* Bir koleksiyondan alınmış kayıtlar
□ □ □

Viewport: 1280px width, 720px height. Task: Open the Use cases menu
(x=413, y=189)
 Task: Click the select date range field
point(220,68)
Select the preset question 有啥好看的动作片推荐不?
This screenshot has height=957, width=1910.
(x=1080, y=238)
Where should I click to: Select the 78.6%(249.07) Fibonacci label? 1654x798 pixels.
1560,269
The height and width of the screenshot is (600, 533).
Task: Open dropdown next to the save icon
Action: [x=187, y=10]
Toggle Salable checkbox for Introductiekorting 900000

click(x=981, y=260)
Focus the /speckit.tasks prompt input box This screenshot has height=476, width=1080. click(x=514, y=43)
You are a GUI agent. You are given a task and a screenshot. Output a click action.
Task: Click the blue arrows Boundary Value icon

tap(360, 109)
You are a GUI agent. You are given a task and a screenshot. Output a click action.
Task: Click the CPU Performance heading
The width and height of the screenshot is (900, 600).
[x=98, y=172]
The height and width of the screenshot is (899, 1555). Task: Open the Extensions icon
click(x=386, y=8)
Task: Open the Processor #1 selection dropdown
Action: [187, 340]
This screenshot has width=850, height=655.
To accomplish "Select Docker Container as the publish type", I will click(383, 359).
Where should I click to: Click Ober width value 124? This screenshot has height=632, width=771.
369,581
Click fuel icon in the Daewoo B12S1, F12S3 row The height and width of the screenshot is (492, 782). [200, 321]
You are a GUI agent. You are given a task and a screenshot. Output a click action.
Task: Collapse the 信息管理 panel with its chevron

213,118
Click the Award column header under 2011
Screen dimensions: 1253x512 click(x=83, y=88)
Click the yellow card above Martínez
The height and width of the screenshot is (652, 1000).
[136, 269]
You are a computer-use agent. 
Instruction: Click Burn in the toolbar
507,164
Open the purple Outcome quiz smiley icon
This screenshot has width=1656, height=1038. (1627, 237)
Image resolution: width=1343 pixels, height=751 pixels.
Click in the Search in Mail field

□ □ □

* Yazılı görev
"Click the Award column header under 2011" ifadesinin geçtiği satırdan en son satıra kadar, ikisi de dahil olmak üzere, tüm satırları hiç değiştirmeden geri ver.

* Görevin cevabı
Click the Award column header under 2011
Screen dimensions: 1253x512 click(x=83, y=88)
Click the yellow card above Martínez
The height and width of the screenshot is (652, 1000).
[136, 269]
You are a computer-use agent. 
Instruction: Click Burn in the toolbar
507,164
Open the purple Outcome quiz smiley icon
This screenshot has width=1656, height=1038. (1627, 237)
Image resolution: width=1343 pixels, height=751 pixels.
Click in the Search in Mail field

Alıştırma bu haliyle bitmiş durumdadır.